Dataset items
'''
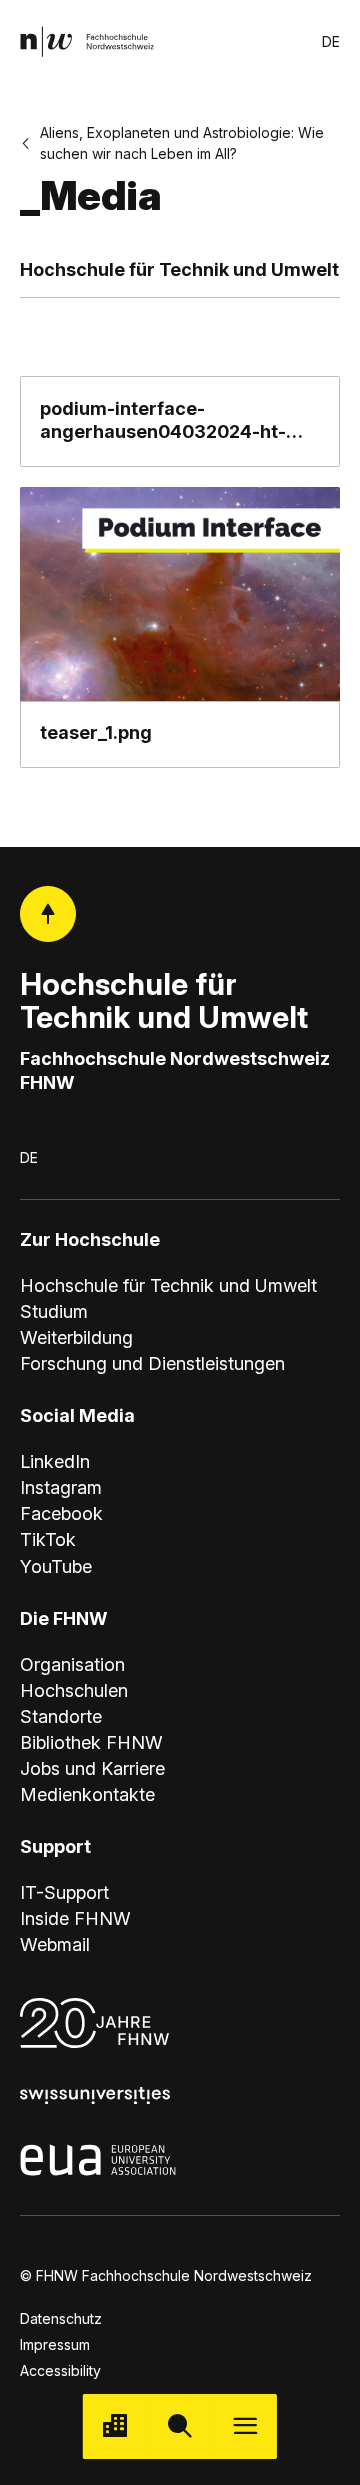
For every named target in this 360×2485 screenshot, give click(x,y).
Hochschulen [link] (74, 1690)
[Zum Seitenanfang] (48, 914)
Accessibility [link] (60, 2370)
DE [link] (331, 41)
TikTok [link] (48, 1539)
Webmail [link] (55, 1944)
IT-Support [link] (64, 1892)
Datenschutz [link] (61, 2318)
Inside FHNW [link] (75, 1918)
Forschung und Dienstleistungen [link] (152, 1363)
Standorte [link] (61, 1716)
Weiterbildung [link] (76, 1337)
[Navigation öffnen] (244, 2426)
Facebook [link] (61, 1513)
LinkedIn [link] (55, 1461)
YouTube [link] (56, 1566)
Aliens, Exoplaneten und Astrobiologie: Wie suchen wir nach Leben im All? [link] (182, 143)
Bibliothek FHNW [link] (91, 1742)
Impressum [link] (55, 2344)
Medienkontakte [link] (87, 1794)
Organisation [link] (72, 1664)
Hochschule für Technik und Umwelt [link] (168, 1285)
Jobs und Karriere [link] (92, 1768)
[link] (87, 41)
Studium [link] (54, 1311)
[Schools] (115, 2426)
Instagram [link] (61, 1487)
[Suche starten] (180, 2426)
'''
Please transcribe exactly the lines from the start of the records through the line containing "Aliens, Exoplaneten und", leaving the pictures out.

For every named target in this 360×2485 screenshot, give click(x,y).
Hochschulen [link] (74, 1690)
[Zum Seitenanfang] (48, 914)
Accessibility [link] (60, 2370)
DE [link] (331, 41)
TikTok [link] (48, 1539)
Webmail [link] (55, 1944)
IT-Support [link] (64, 1892)
Datenschutz [link] (61, 2318)
Inside FHNW [link] (75, 1918)
Forschung und Dienstleistungen [link] (152, 1363)
Standorte [link] (61, 1716)
Weiterbildung [link] (76, 1337)
[Navigation öffnen] (244, 2426)
Facebook [link] (61, 1513)
LinkedIn [link] (55, 1461)
YouTube [link] (56, 1566)
Aliens, Exoplaneten und Astrobiologie: Wie suchen wir nach Leben im All? [link] (182, 143)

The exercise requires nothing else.